ANY vehicle is dangerous, if you crash it. Don't crash it.

I know it's not quite that simple, but defensive driving will turn a lot of potentially serious situations into nothing more than a sad shake of the head. Yes, there'll always be the numpty that literally appears from nowhere, but if you've got your wits about you there's a lot fewer nowheres for him to appear from.

A lot of it's down to pure luck, too. A few years back, two of our friends were killed in separate car crashes within a few months of each other.

One was in a flimsy early '70s car. He fell asleep at the wheel and hit a 40ton truck head-on, with a closing speed of about 100mph. The truck rolled, the truck driver was badly injured and several other cars were involved in the follow-on.

The other was in a near-new 5* EuroNCAP safety car. Minor rear impact in motorway traffic. He'd put a box of books on the back shelf, which flew forward and took the back of his skull out...

In short, don't sweat it. If your number's up, your number's up.

IdahoDoug Sat Feb 23, 2013 3:32 pm

Yep, lost a classmate in high school when he had a minor collision and was belted. But an unsecured speaker in the back window struck his head. The best thing you can do is remain alert and vigilant as part of your routine driving habit.

I am enjoying the information on the T3's strength as I continue pondering whether to get another. I am about halfway through mechanically restoring an Audi that has a unique safety system that was ahead of its time and never duplicated. It has the PROCON system in it, which is a stainless steel cable attached to the transmission at one end and the steering column at the other end with a pulley in between. In a severe collision that collapses the front end and shoves the tranny rearward, it pulls the steering wheel forward away from the driver into the dashboard to provide more occupant space. It is strong enough to hold what remains of the dashboard forward as well. At the same time, cables yank on the front seatbelts to pretension them. In a less severe collision, it has an airbag as well.

DougM

dixoncj Thu Feb 28, 2013 9:52 pm

Tried to do some correlations. I may be wrong on them.

Exrapolate this out a bit- death rates per 10,000 registrations.


The Vanagon is .6 per 10,000. The NHTSA computes fatalites per 100,000 registered vehicles. That would mean that overall fatality rate in Vanagons is 6 per 100,000 reg'd vehicles.

Overall, according to IIHS, in 2010, the number for ALL vehicles per 100,000 was 12.77, down from 21.15 in 1994.
This would seem to indicate - as we seem to have seen - that the Vanagon is still a pretty safe vehicle by modern comparisons. Seems you have half as much chance of dying in a Vanagon compared to ALL cars sold in 2011, right?

=== Problems ===
a: Translate this sentence from the vehicle safety thread into Spanish: "The best thing you can do is remain alert and vigilant as part of your routine driving habit."
b: Please write what comes next in the vehicle safety thread, picking up after its final sentence.
The material after this point is separate from the vehicle safety thread.

=== Data provided ===
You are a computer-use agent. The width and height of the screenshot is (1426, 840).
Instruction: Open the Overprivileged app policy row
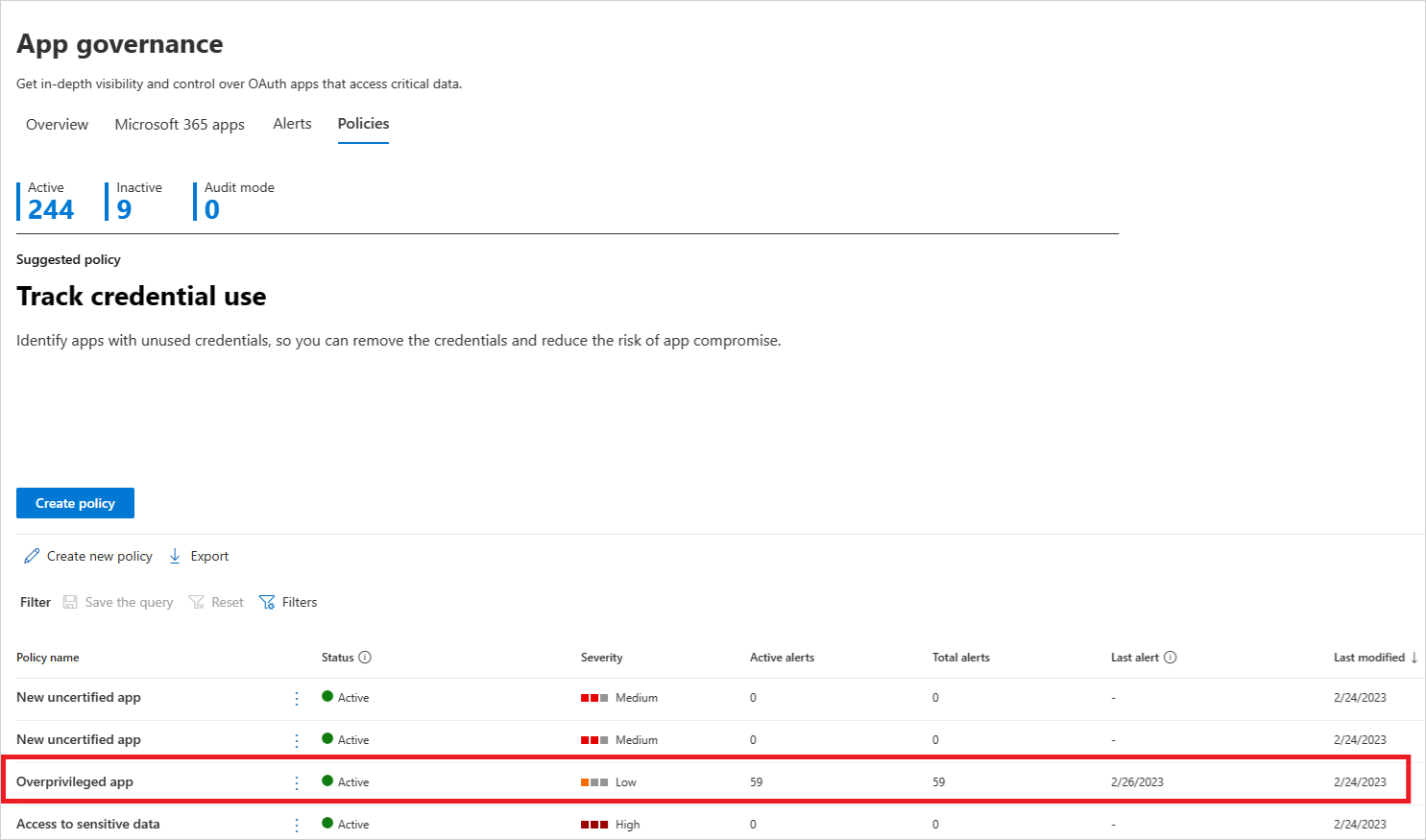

=== Answers in order ===
a: Lo mejor que puedes hacer es mantenerte alerta y vigilante como parte de tus hábitos habituales de conducción.

b:
One thing that has me confused however. Recently NHTSA has started computing deaths "Per Million Registered Vehicle Years". I'm not sure if that means the same thing as "Per million registered vehicles". If we took the Vanagon fatality rate out to "Per million registered vehicles/Vanagons," you'd obviously end up with 60 deaths per million Vanagons registered.

But it doesn't seem clear to me that means the same thing as "per million registered vehicle years." Because if it does, then 60 is middling at best compared to some vehicles in, say, this recent IIHS report:
http://www.iihs.org/externaldata/srdata/docs/sr4605.pdf

That report shows that, say, a Toyota Sienna has ZERO deaths per million reg'd vehicle years from 2006-2009. The Nissan Armada has 21. Whereas a Chevy Cobalt (tiny car) has 117 deaths per million reg'd vehicle years. I don't think that this is the same measure though, as "per million registered vehicles." Anyone care to/able clear this up?

hellenic vanagon Fri Mar 01, 2013 1:08 am

Since achieved already by other cars, it is easy for a (SYNCRO) VANAGON, in three, simple, steps:

STEP 1:

Strong under cab subframe plate.




STEP 2: CRUNCHER

Double deformation element. (#4). It has to retain the ability to rase the car from its far point, for an horizontal and no vertical deformation.



STEP 3:

Better than airbags!




Monash University

http://www.monash.edu.au/miri/research/reports/atsb160.pdf

hellenic vanagon Fri Mar 01, 2013 1:54 am

And, as you can see from IIHS data, the 4wd car's, with few exceptions, have lower rates in comparison to their brothers with 2wd, for passive and active safety reasons!

So SYNCRO must be lower than 0.6, which stands for 2wd in IIHS data, having stronger body, rather lower center of gravity because of its underbody 140 κgr. elements and better skidpad performance, all these making easier to achieve something near to zero.

syncroid Fri Mar 01, 2013 8:20 am

You forgot one more safety device, the much maligned wbx.

We probably get into fewer accidents period due to lower speed, and lower speed collisions tend not to be as deadly- that 90 hp is protecting you from yourself.

PDXWesty Fri Mar 01, 2013 11:23 am

Another driver that walked away from a horrific accident: http://www.thesamba.com/vw/forum/viewtopic.php?t=546624

randywebb Fri Mar 01, 2013 12:06 pm

hellenic vanagon wrote: And, as you can see from IIHS data, the 4wd car's, with few exceptions, have lower rates in comparison to their brothers with 2wd, for passive and active safety reasons!

So SYNCRO must be lower than 0.6, which stands for 2wd in IIHS data, having stronger body, rather lower center of gravity because of its underbody 140 κgr. elements and better skidpad performance, all these making easier to achieve something near to zero.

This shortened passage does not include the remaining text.